What better way to kick off my blog than with the most important question of all…
Why the hell does music sound good?
Think about it. We know why food tastes good – we need nutrients to live. We know why sex feels good – we have to make babies to procreate. But why does music sound good? It doesn’t seem to contribute to any of nature’s goals whatsoever.
Even other art forms seem to relate closely with nature. For example, visual art often portrays real scenery and objects in our lives. The aggressive stance designed into sports cars derive their appeal from their resemblance to predatory animals. Even with dance, we can see the similarities with schools of fish moving in perfect synchronicity and the flapping wings of a bird through the skies. But nowhere in nature, not even in the singing of the birds and the chirping of insects, can we find the same musical harmonies and melodies that humans have created with music.
Why do the frequencies of the notes in a C minor chord sound hauntingly good when played together? And why, when we follow that chord with a G major, does the feeling of dominance and pending resolution automatically arise? The impact we humans feel from music seems to be universal. And yet, so arbitrary.
Mathematics tells us that the ratio between the notes in a major 5th is exactly 3:2, which is an interesting observation. But is that all music is to the human ear? A mathematical curiosity?
This question is the genesis of my passion for music and the incredible technology that enables it. Much in the same way people wonder why we exist on this planet, I persevere to understand - why does music sound so good?

Stored data entries
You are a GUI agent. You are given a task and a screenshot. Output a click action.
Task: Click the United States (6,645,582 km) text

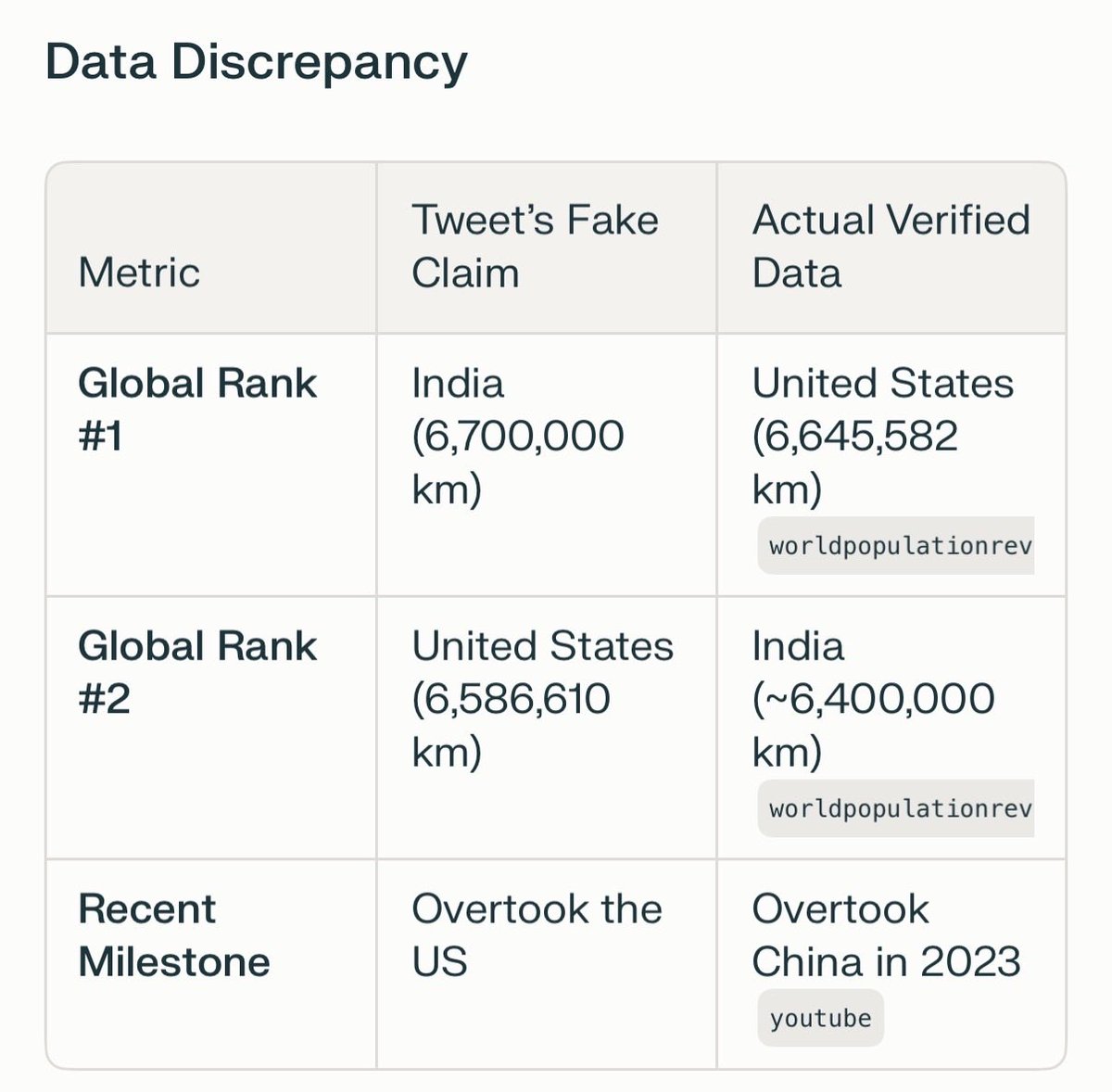(883, 436)
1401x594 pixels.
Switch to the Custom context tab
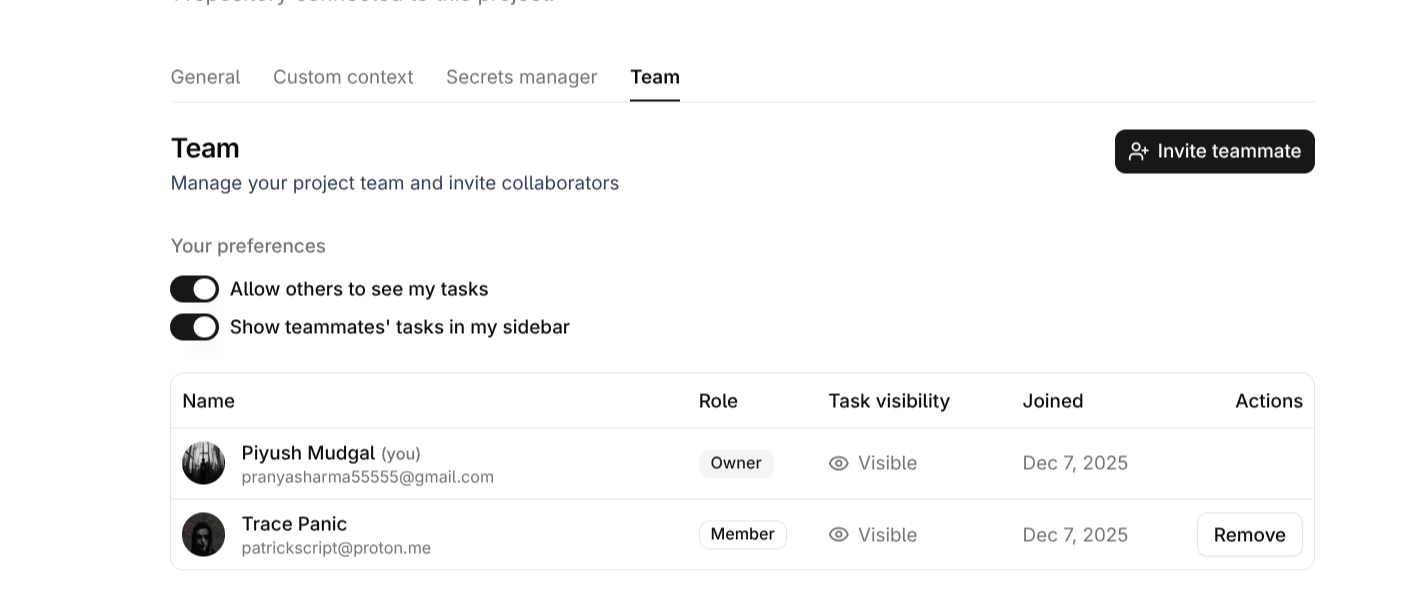[x=343, y=77]
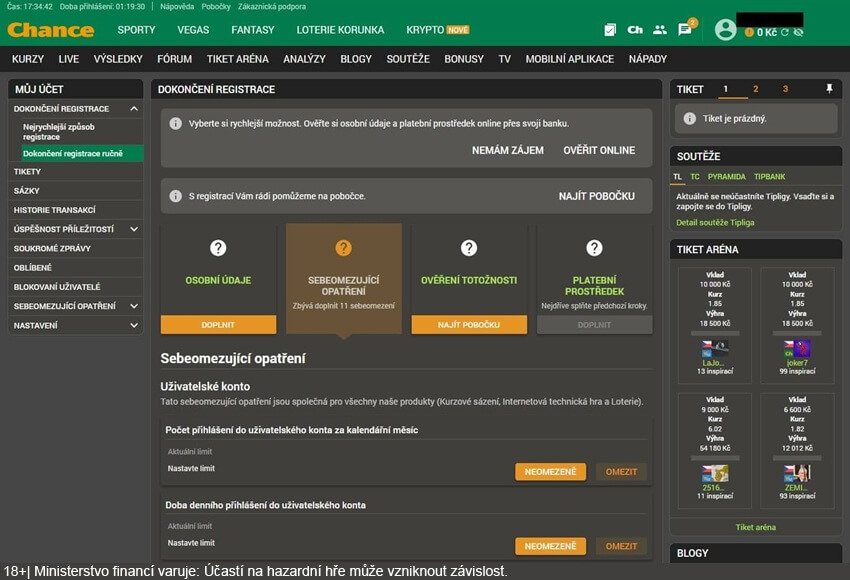Switch to ticket tab 2
Image resolution: width=850 pixels, height=580 pixels.
click(755, 89)
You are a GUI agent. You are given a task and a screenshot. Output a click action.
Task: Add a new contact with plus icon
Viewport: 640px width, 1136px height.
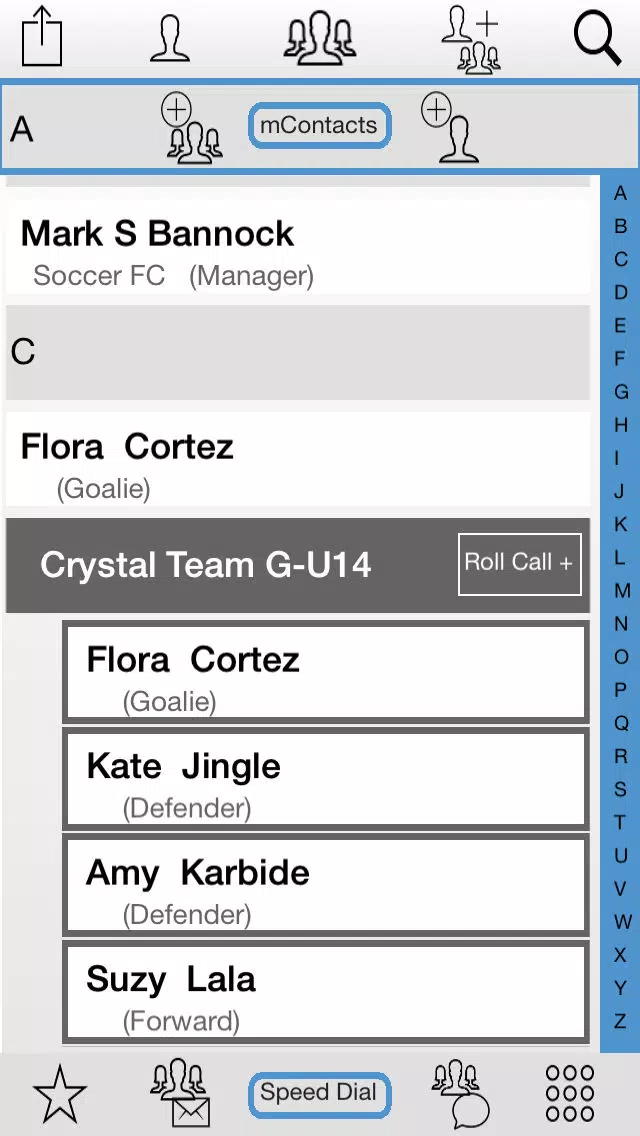pyautogui.click(x=449, y=128)
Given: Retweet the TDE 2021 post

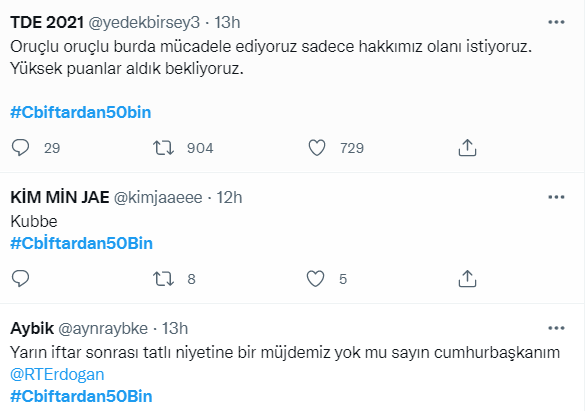Looking at the screenshot, I should 163,148.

= Assigned task A =
Summarize the blog post in two sentences.
= Assigned task B =
According to the blog post, what is the ratio between the notes in a major 5th?
= Assigned task C =
Do these statements agree with the blog post? Answer yes or no for each and quote the words that decide it.
(i) Visual art often portrays real scenery and objects.
(ii) The singing of birds contains the same harmonies and melodies that humans have created with music.
(iii) Sports cars get their appeal from resembling predatory animals.
These records were drawn from a different source than the blog post.

= Your solution A =
The blog post asks why music sounds good, since unlike food or sex it seems to serve none of nature's goals, and unlike other art forms its harmonies and melodies have no counterpart in nature. Noting that music's impact seems universal yet arbitrary and asking whether it is only a mathematical curiosity, the writer says this question is the genesis of a passion for music and the technology that enables it.

= Your solution B =
Exactly 3:2.

= Your solution C =
(i) Yes: "visual art often portrays real scenery and objects in our lives."
(ii) No: "nowhere in nature, not even in the singing of the birds and the chirping of insects, can we find the same musical harmonies and melodies that humans have created with music."
(iii) Yes: "The aggressive stance designed into sports cars derive their appeal from their resemblance to predatory animals."